In the afternoon I pick up a book
In the afternoon I put a book down
In the afternoon it enters my head there is war
In the afternoon I forget each and every war

In the afternoon I grind coffee
In the afternoon I put the ground coffee
Back together again gorgeous
Black beans
In the afternoon I take off my clothes put them on
Apply make-up first then wash
Sing don’t say a thing


by Sarah Kirsch; translated by Anne Stokes

‘Black Beans’ is copyright © Sarah Kirsch, and translated by Anne Stokes, 2014. It is reprinted from Ice Roses: Selected Poems by Sarah Kirsch by permission of Carcanet Press.

This poem continues our series featuring work from collections shortlisted for The Poetry Society’s Popescu European Poetry Translation Prize 2015, judged by Olivia McCannon and Clare Pollard, and supported in 2015 by the British Council. The winner of the competition was Iain Galbraith, who translated Jan Wagner’s book Self-Portrait with a Swarm of Bees (Arc Publications, 2015). You can find out more about the competition and all the shortlisted books on the Poetry Society website.
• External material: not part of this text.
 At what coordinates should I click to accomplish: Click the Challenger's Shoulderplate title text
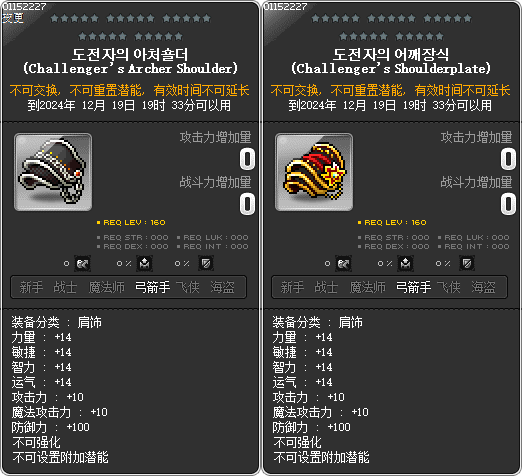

Anne Stokes holds a PhD in German Literature from Ohio State University. She teaches Translation at the University of Stirling and translates from German.

Sarah Kirsch (1935–2013) is recognised as one of Germany’s most powerful poets of the post-war era. She lived and worked first in East Germany, then (after political persecution) in the West, making her home finally in rural Schleswig-Holstein. Her poetry’s free-flowing syntax and fluid sound patterning reflect her lifelong resistance to constraint and convention. Anne Stokes’ translations above all capture the living sounds and rhythms of Kirsch’s writing. In Ice Roses Anglophone readers experience the full range of Kirsch’s poetry, from her early work to her last books, full of the strange beauty of her chosen landscapes. You can read more about the book on the Carcanet website.

Carcanet Press is in its fifth decade, and continues to publish a comprehensive and diverse list of modern and classic poetry in English and in translation, as well as a range of inventive fiction, Lives and Letters and literary criticism. Read more about the publisher on its website.

Copyright information: please note that the copyrights of all the poems displayed on the website and sent out on the mailing list are held by the respective authors, translators or estates, and no work should be reproduced without first gaining permission from the individual publishers.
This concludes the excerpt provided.